**** Dataset entries

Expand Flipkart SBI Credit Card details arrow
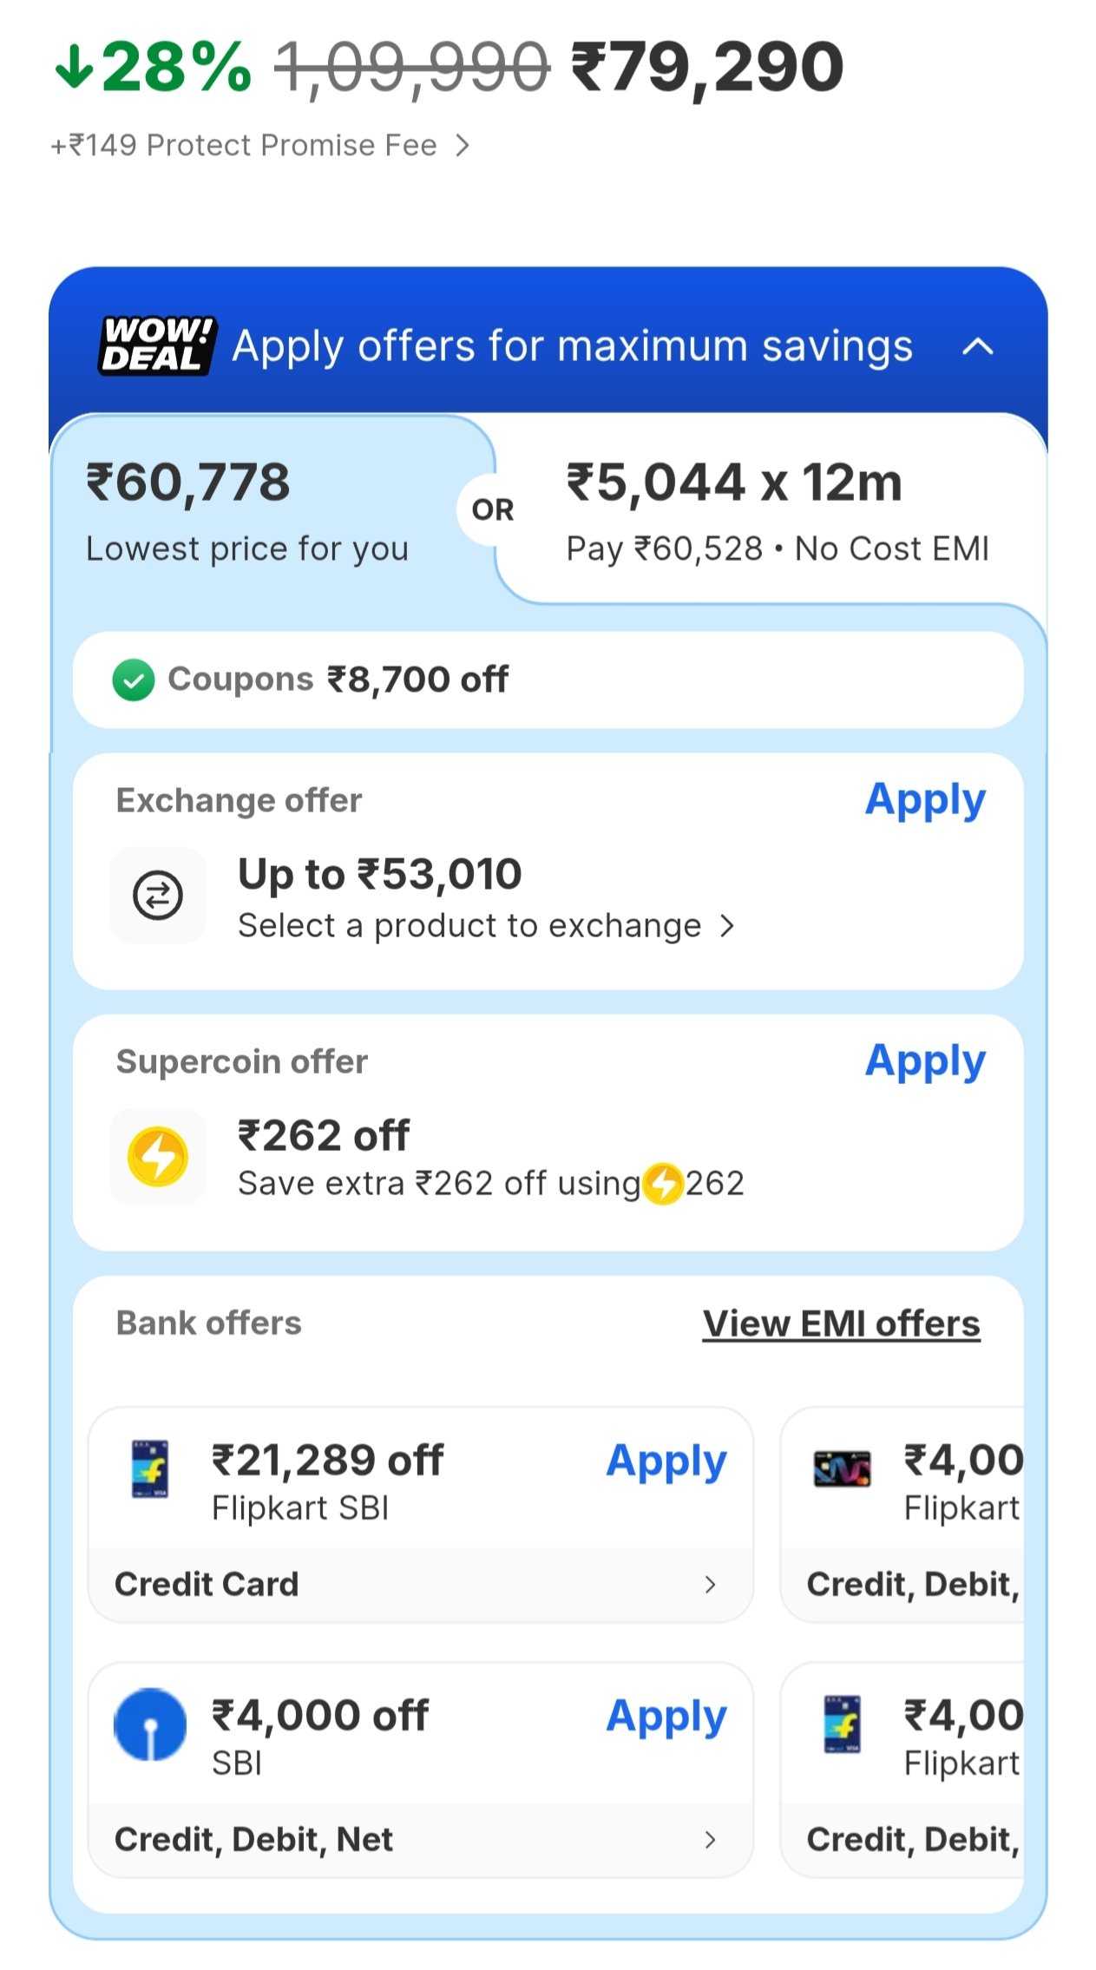This screenshot has height=1970, width=1096. (x=710, y=1585)
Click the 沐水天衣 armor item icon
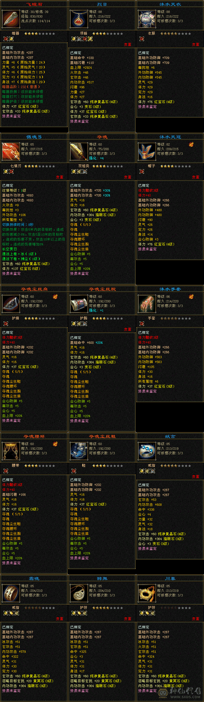 tap(147, 19)
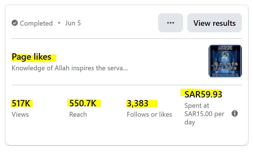Select the Knowledge of Allah description text
Viewport: 253px width, 153px height.
pyautogui.click(x=70, y=68)
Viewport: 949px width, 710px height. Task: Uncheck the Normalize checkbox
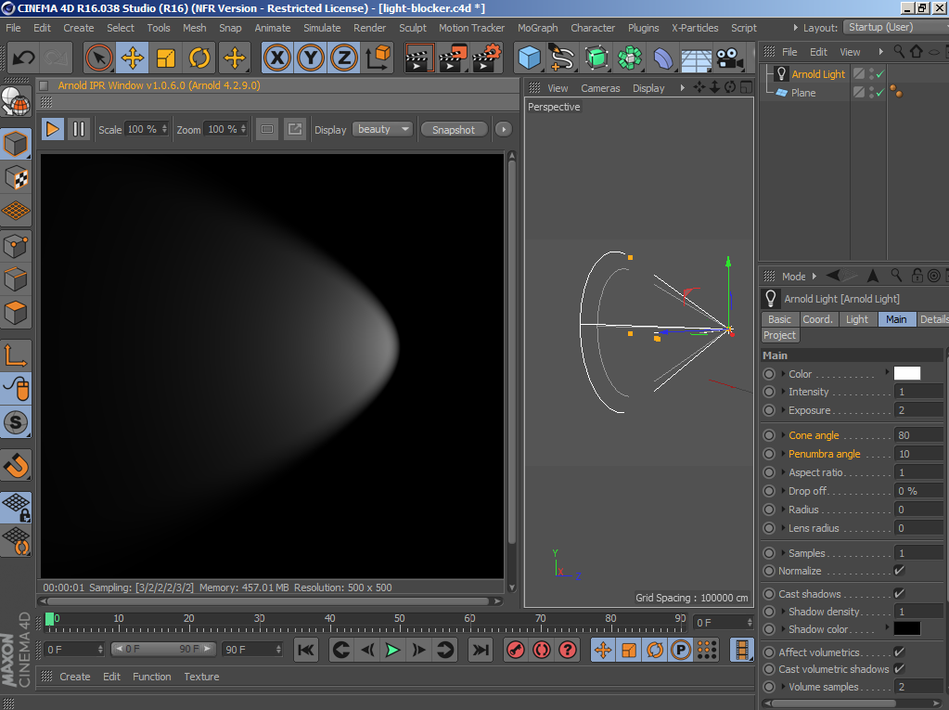(x=899, y=571)
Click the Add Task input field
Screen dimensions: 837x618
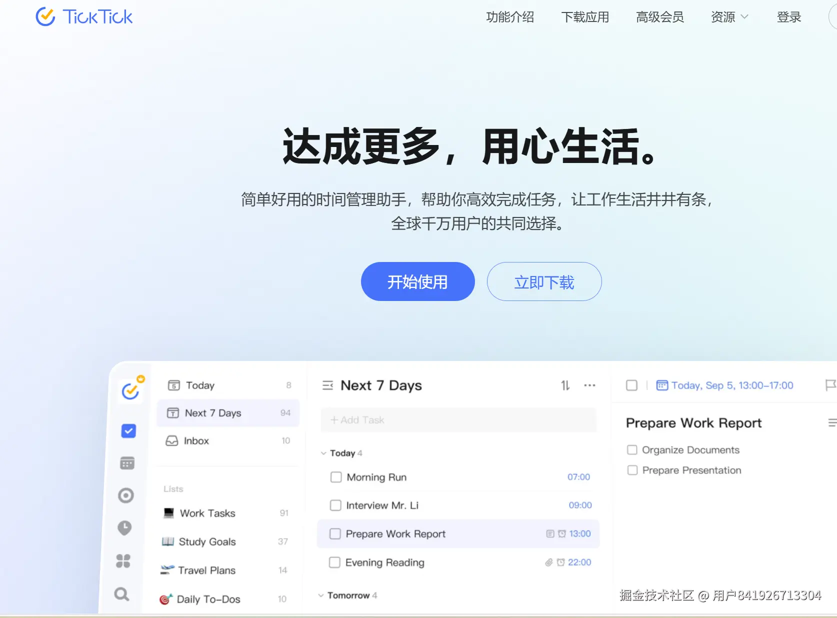[x=459, y=420]
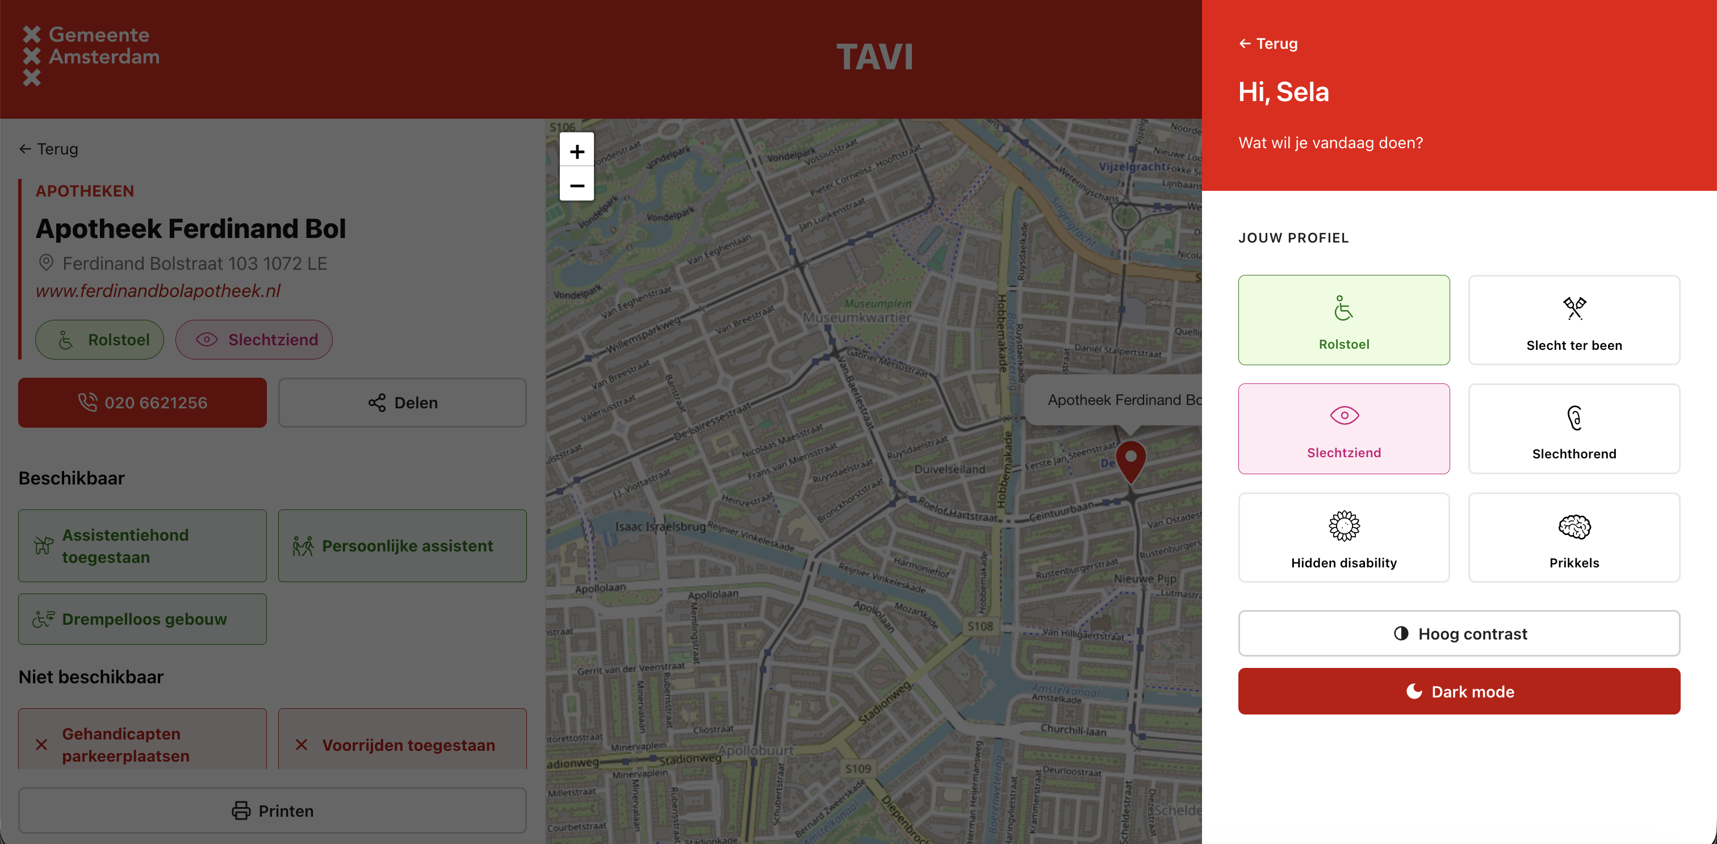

********

Your copy must hold exactly the lines from the one with "Click the 沐水天衣 armor item icon" to the end of the records above, both included, and no pictures.

Click the 沐水天衣 armor item icon
 tap(147, 19)
Select the Knowledge of Allah description text
Viewport: 253px width, 153px height.
pyautogui.click(x=70, y=68)
Viewport: 949px width, 710px height. Task: Uncheck the Normalize checkbox
(x=899, y=571)
Click the Add Task input field
Screen dimensions: 837x618
[x=459, y=420]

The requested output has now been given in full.